Airbus présente ses technologies pour son projet d'avion à hydrogène, l'action décolle
L'action Airbus était parmi les plus performantes à la mi-journée, avec une progression de près de 3%, après la présentation du projet au Airbus Summit 2025.
Trois configurations en cours de développement
En 2020, Airbus avait officiellement identifié trois concepts d’avions à hydrogène, avec l’ambition initiale d’une mise en service dès 2035. Echéance depuis repoussée au-delà, en raison de la complexité technologique du projet. Ces trois appareils visent à couvrir un large spectre d’usages :
- Un avion à configuration classique (type monocouloir) pouvant transporter jusqu’à 200 passagers sur plus de 3 500 kilomètres.
- Un avion à hélice d’environ 100 places, destiné aux trajets régionaux.
- Une aile volante de 200 sièges, explorant une configuration radicalement différente pour le stockage de l’hydrogène et la propulsion.
Si l’objectif reste de proposer une alternative crédible aux avions courts et moyen-courriers actuels, l’enjeu est également d’expérimenter des architectures nouvelles, adaptées aux spécificités de l’hydrogène liquide. « L'hydrogène est au cœur de notre engagement en faveur de la décarbonation de l'aviation », a indiqué Bruno Fichefeux, Responsable des Programmes Futurs d'Airbus. « Bien que nous ayons ajusté notre feuille de route, notre engagement en faveur des vols à hydrogène reste inébranlable. À l'instar du secteur automobile, les avions entièrement électriques alimentés par des piles à combustible à hydrogène ont le potentiel, à plus long terme, de révolutionner le transport aérien et de compléter la filière des carburants durables pour l'aviation. »
Un réalisme technologique qui tranche avec l’effet d’annonce
Contrairement à d’autres initiatives plus spéculatives, Airbus reste au plus près des contraintes opérationnelles. En 2023, un système de propulsion à hydrogène de 1,2 MW a été testé avec succès. En 2024, ce sont l’intégration des piles à combustible, moteurs électriques, onduleurs, échangeurs thermiques et transmissions qui ont été validés. Prochaine étape : des essais intégrés au sol dès 2027, au centre de Munich, en partenariat avec Air Liquide.

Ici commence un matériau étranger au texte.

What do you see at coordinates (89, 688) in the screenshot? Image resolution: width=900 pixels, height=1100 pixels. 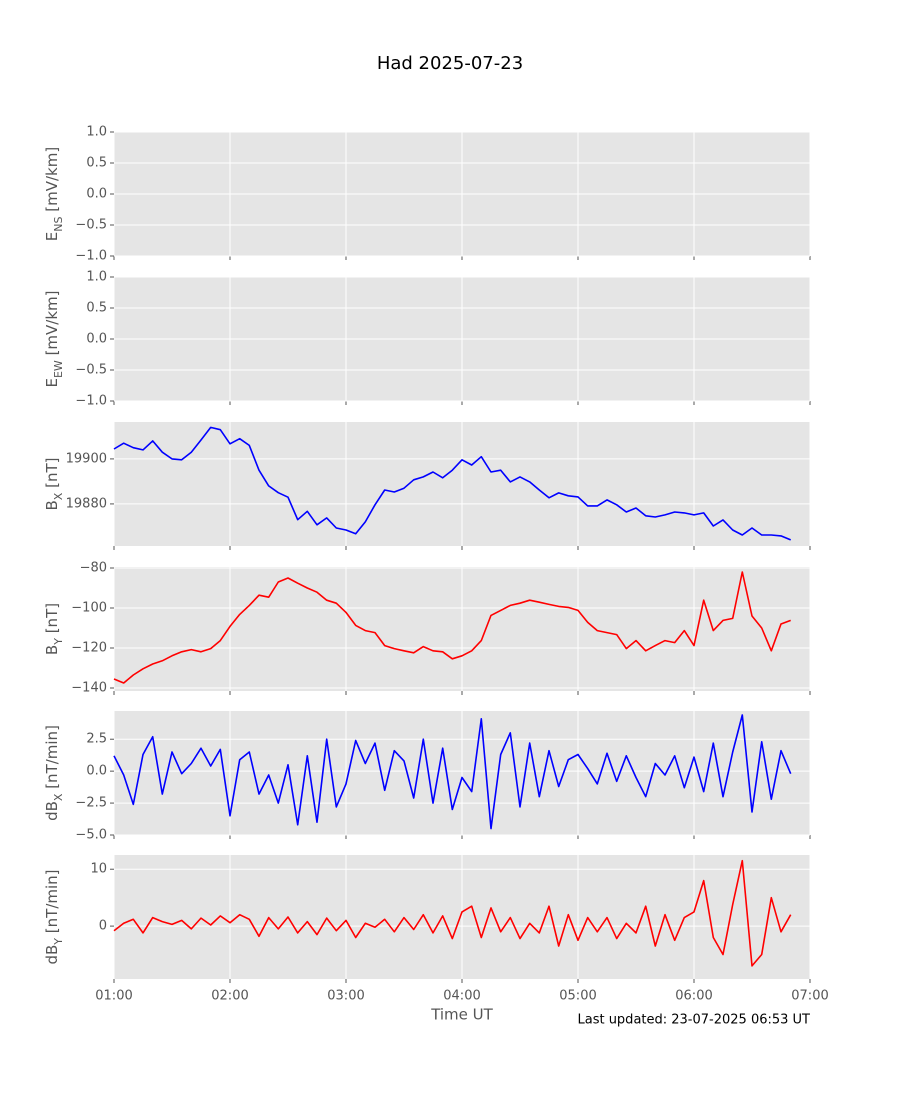 I see `y-tick-label: −140` at bounding box center [89, 688].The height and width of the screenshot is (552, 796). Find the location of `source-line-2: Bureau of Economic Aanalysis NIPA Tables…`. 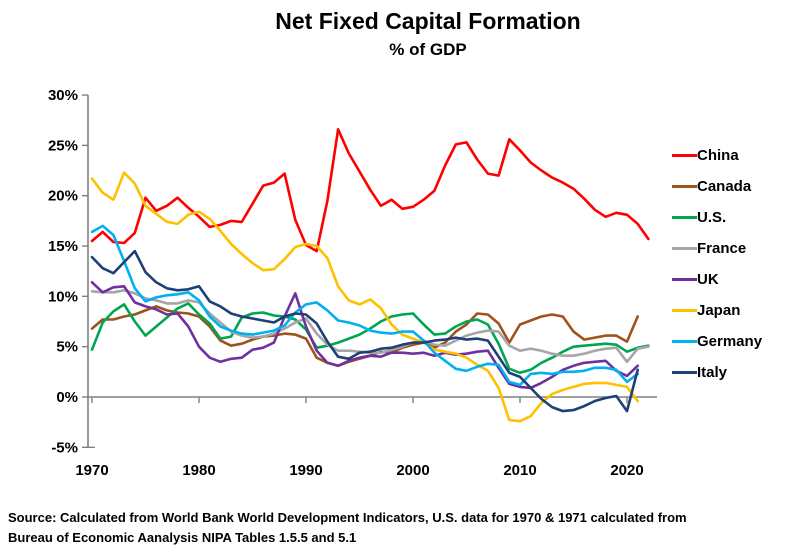

source-line-2: Bureau of Economic Aanalysis NIPA Tables… is located at coordinates (182, 538).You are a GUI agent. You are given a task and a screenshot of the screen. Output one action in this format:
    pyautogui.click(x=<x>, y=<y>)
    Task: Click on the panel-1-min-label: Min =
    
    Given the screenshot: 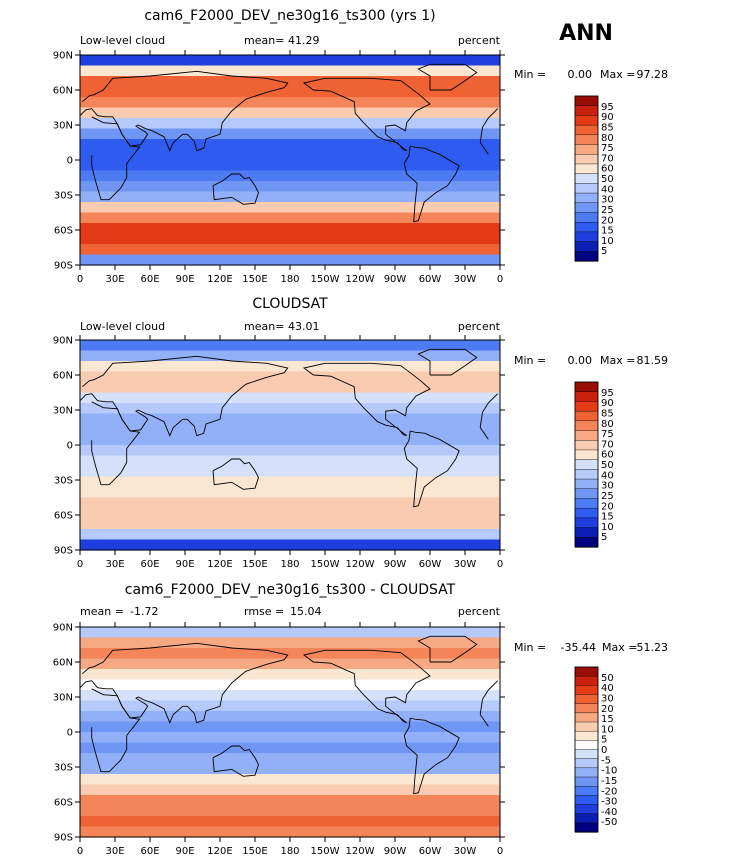 What is the action you would take?
    pyautogui.click(x=530, y=74)
    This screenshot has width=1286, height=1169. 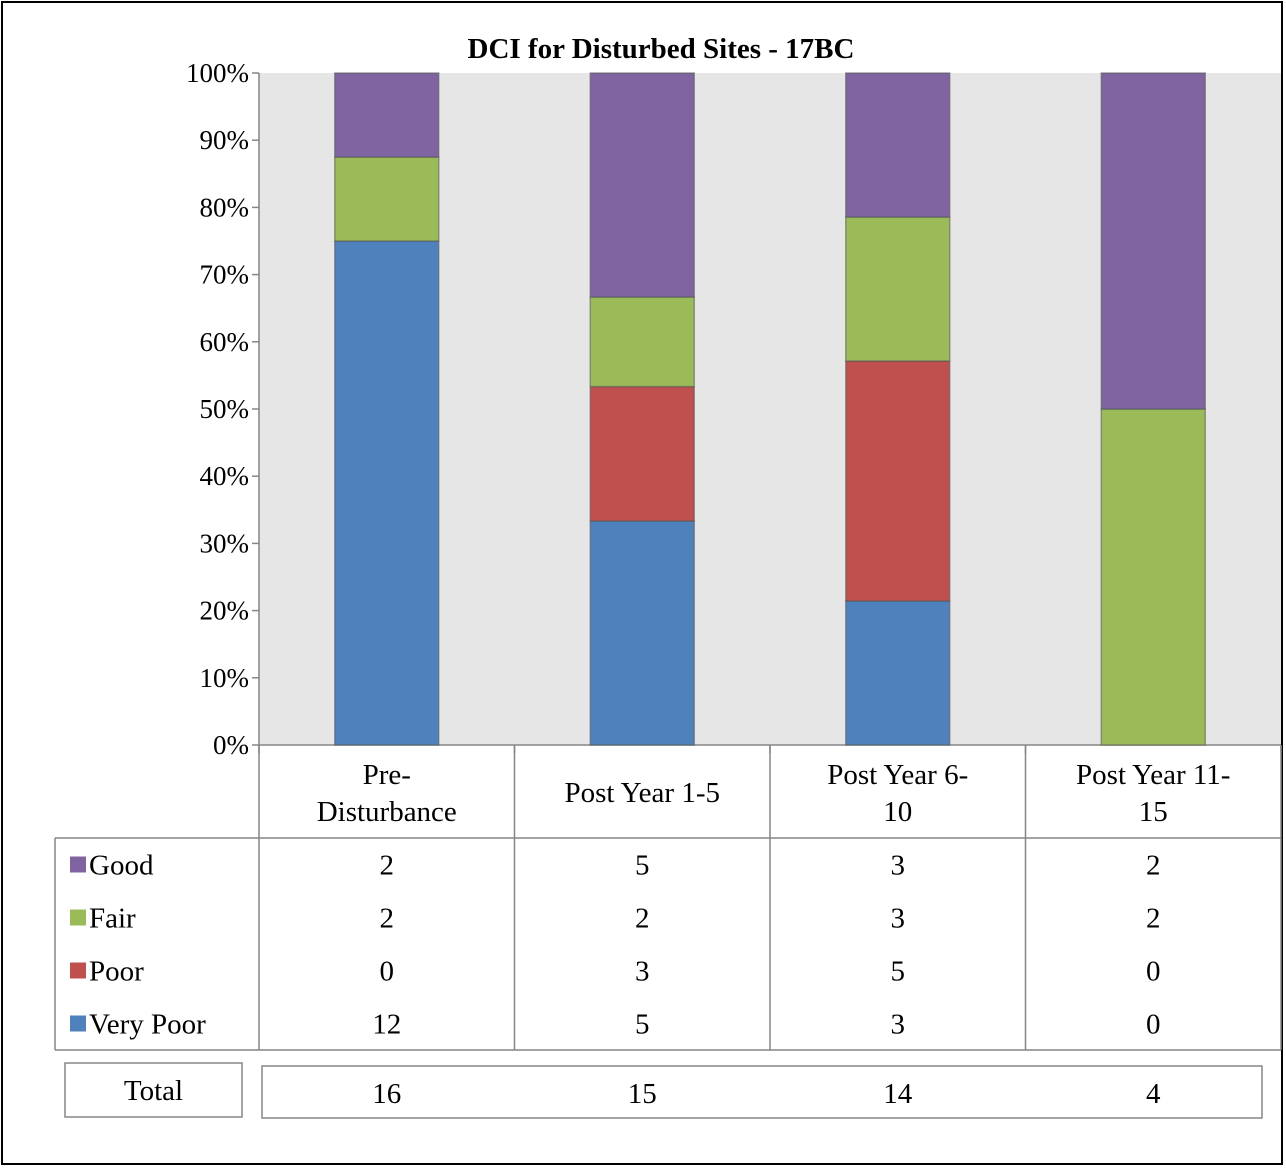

En parallèle, Airbus a mis en place deux centres de développement zéro-émission dédiés à la fabrication de réservoirs cryogéniques, tandis que le partenariat stratégique avec CFM International prévoit de tester un système complet de propulsion à hydrogène liquide d’ici 2026. Pratt & Whitney, de son côté, travaille sur une turbine capable de fonctionner à l’hydrogène liquide.
Un écosystème en pleine effervescence
Airbus n’est pas la seule entreprise sur ce créneau. Plusieurs acteurs émergents se positionnent sur le créneau de l’hydrogène aéronautique. Blue Spirit Aero développe le Dragonfly, un avion léger 100 % hydrogène destiné à quatre passagers, avec 700 kilomètres d’autonomie. La société Avions Mauboussin mise sur un concept hybride avec son projet Alérion, tandis que le programme Climate Impulse vise un tour du monde sans escale en 2028 à bord d’un avion à hydrogène. Ces projets n’en sont pas au même stade, mais participent à la dynamique globale.
Des contraintes physiques et industrielles encore majeures
Reste que le passage à l’hydrogène implique un saut technologique considérable. Le carburant, s’il est trois fois plus énergétique que le kérosène par kilogramme, nécessite des réservoirs de 4 à 6 fois plus volumineux. Il doit être stocké à -253°C sous forme liquide, imposant des systèmes cryogéniques complexes. Sa distribution en vol demande une adaptation complète des circuits sous haute pression. Et surtout, son intérêt environnemental dépend directement de la capacité à produire de l’hydrogène vert à grande échelle – un défi énergétique et industriel à part entière.